+++ Given data +++
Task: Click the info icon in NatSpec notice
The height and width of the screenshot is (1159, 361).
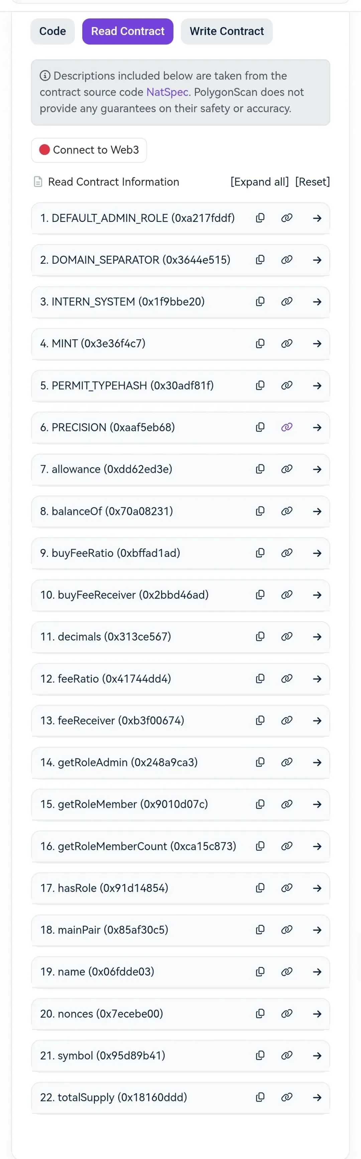Action: coord(45,76)
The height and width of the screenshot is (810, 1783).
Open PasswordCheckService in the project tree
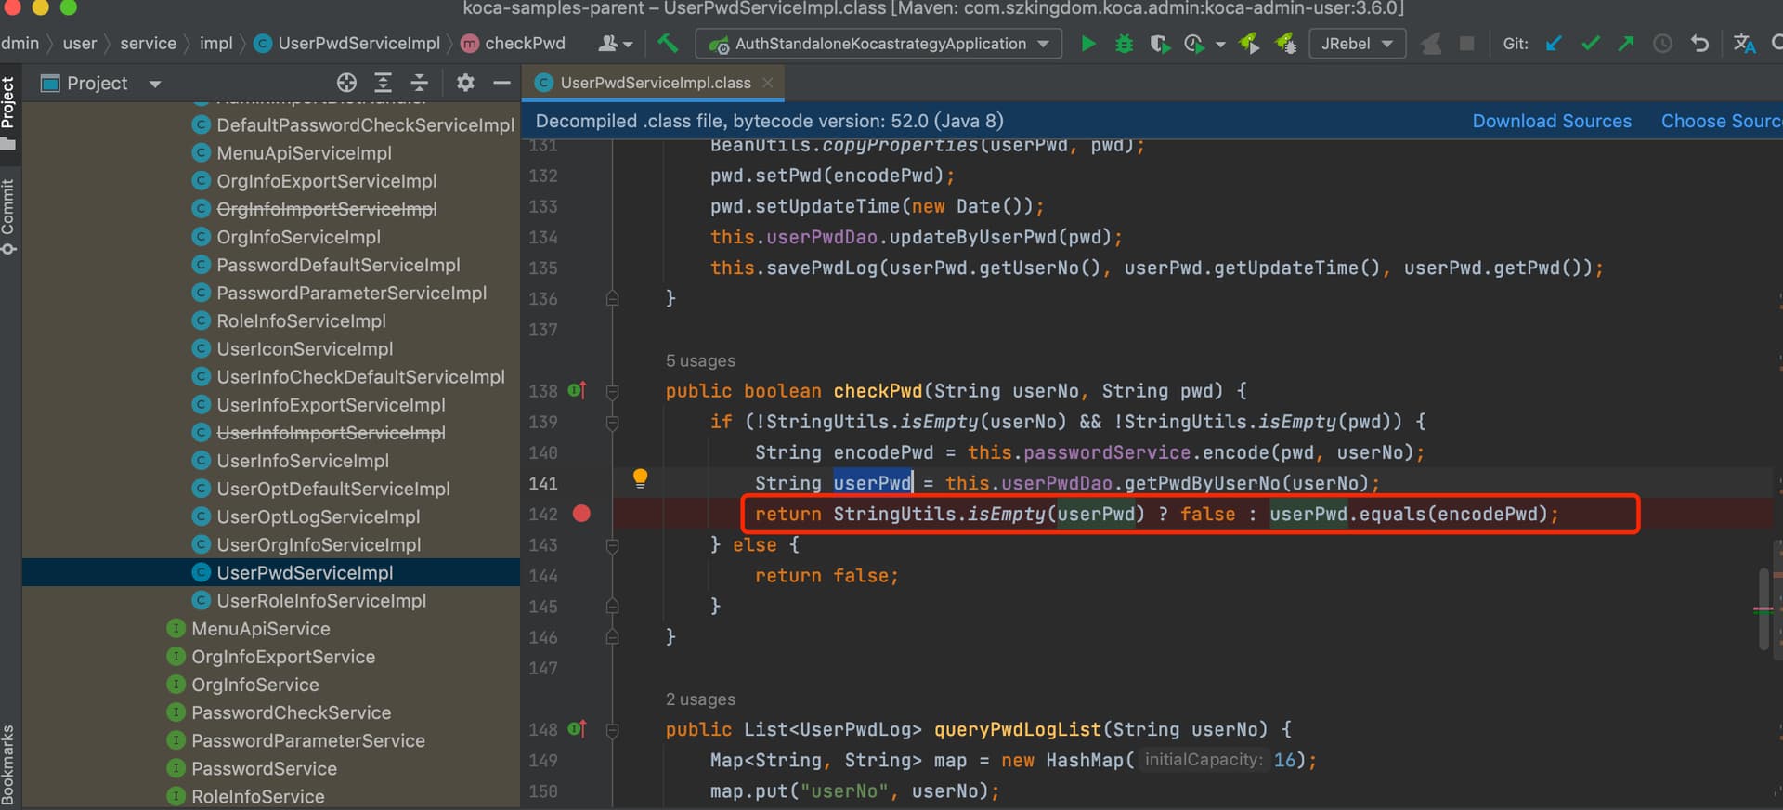[291, 712]
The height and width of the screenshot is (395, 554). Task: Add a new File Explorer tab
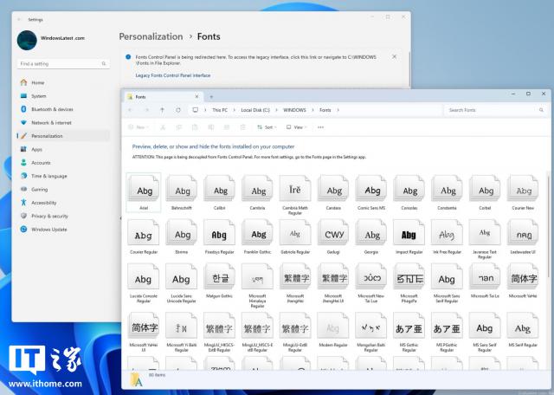[211, 97]
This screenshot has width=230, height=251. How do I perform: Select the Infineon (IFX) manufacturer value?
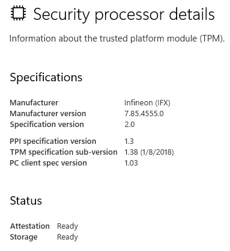tap(147, 103)
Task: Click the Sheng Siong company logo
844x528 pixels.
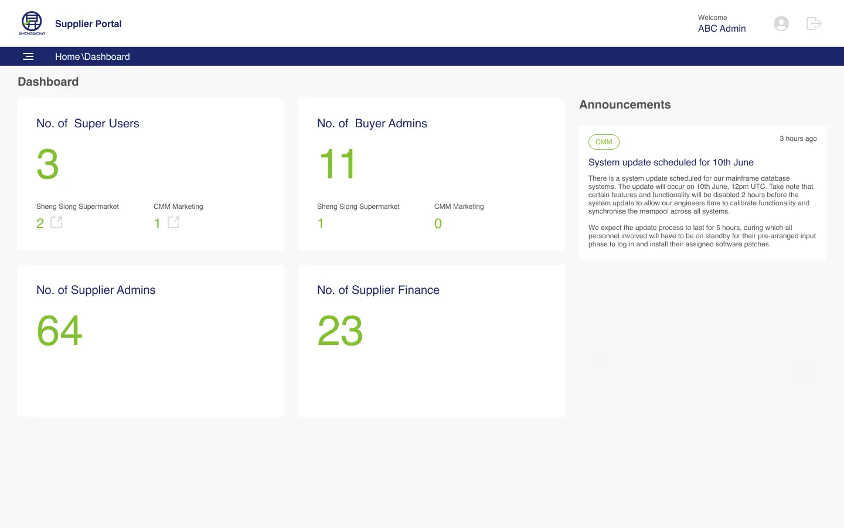Action: pyautogui.click(x=31, y=22)
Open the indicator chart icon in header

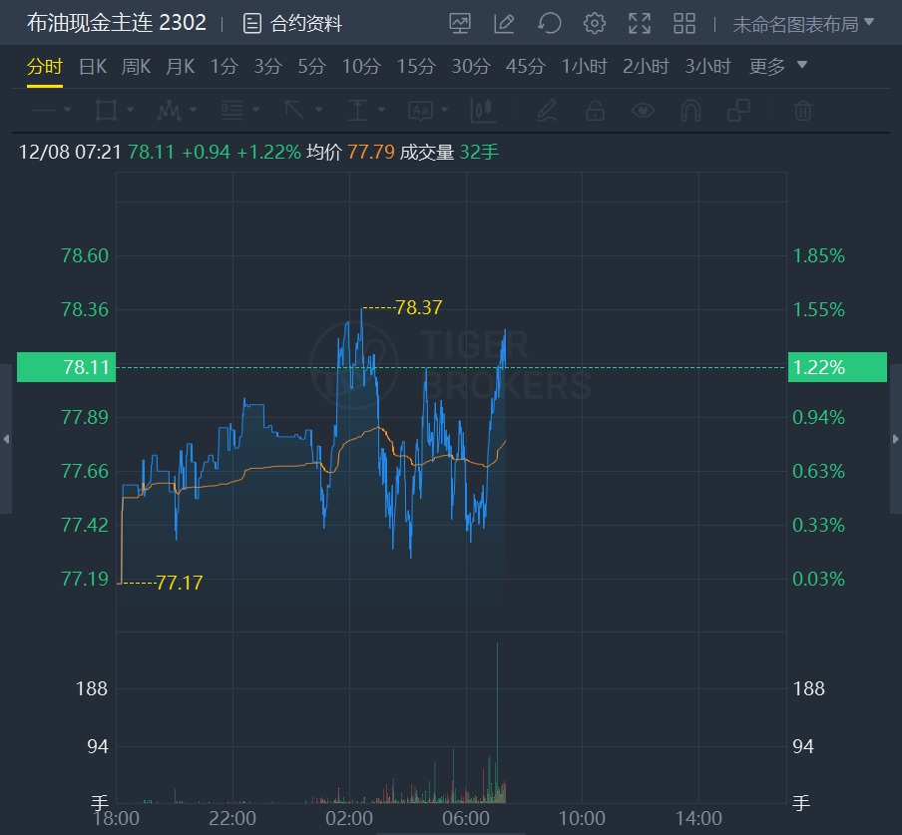click(x=460, y=23)
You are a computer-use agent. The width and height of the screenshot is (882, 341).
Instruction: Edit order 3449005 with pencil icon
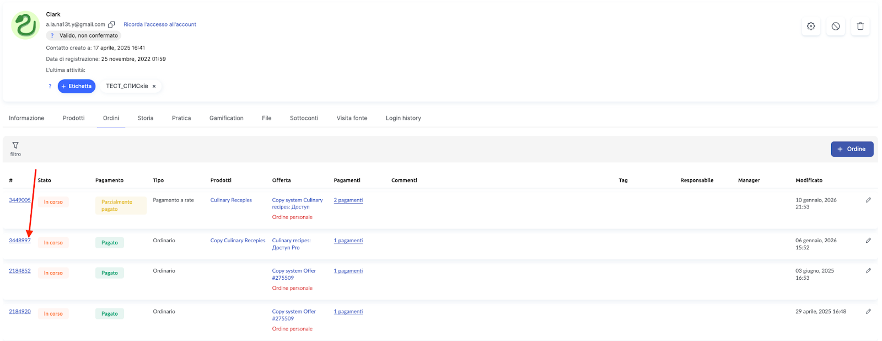point(868,200)
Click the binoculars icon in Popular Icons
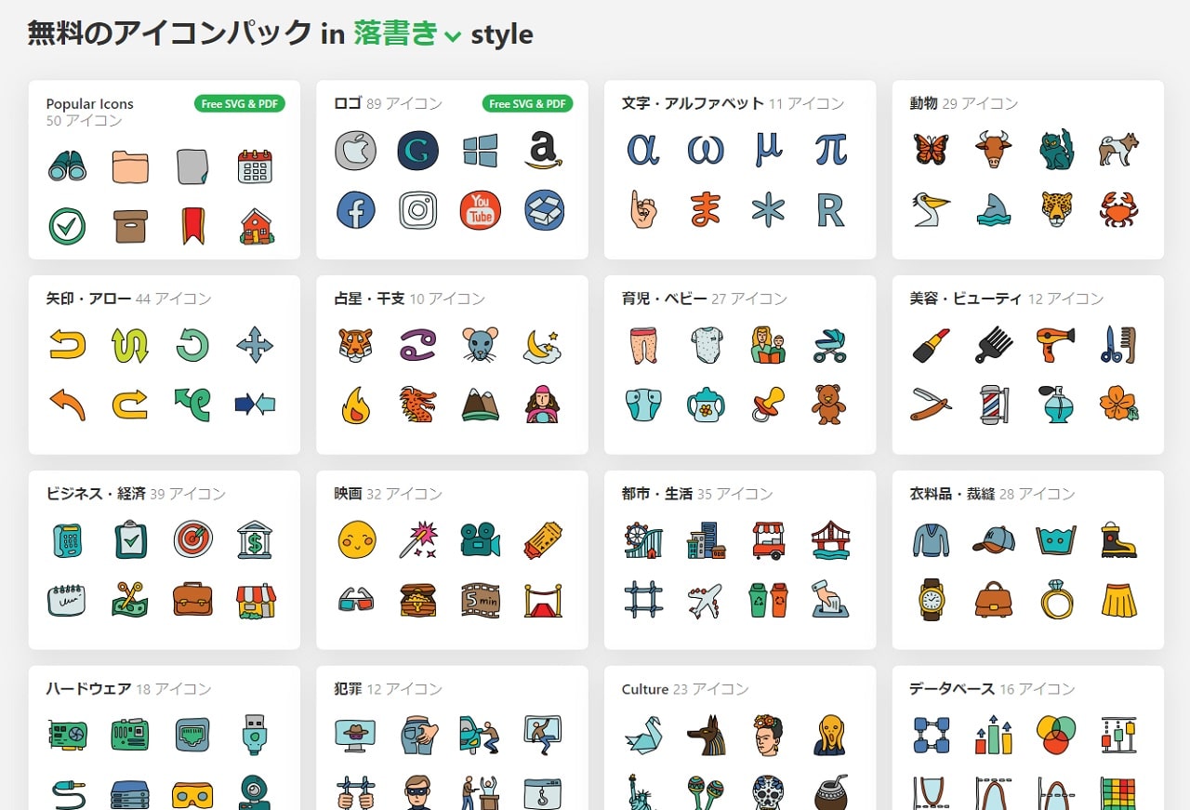Viewport: 1190px width, 810px height. coord(67,166)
+++
## What to work on
Your job is to reproduce the material exactly. Keep pictures out of it.

## Solution
Task: Click the info icon in NatSpec notice
The height and width of the screenshot is (1159, 361).
Action: coord(45,76)
The height and width of the screenshot is (810, 1783).
Open PasswordCheckService in the project tree
[291, 712]
The height and width of the screenshot is (395, 554). Task: Add a new File Explorer tab
[211, 97]
This screenshot has width=230, height=251. How do I perform: Select the Infineon (IFX) manufacturer value?
tap(147, 103)
Task: Click the Sheng Siong company logo
844x528 pixels.
Action: pyautogui.click(x=31, y=22)
Open the indicator chart icon in header

click(x=460, y=23)
You are a computer-use agent. The width and height of the screenshot is (882, 341).
Instruction: Edit order 3449005 with pencil icon
point(868,200)
Click the binoculars icon in Popular Icons
Viewport: 1190px width, 810px height. coord(67,166)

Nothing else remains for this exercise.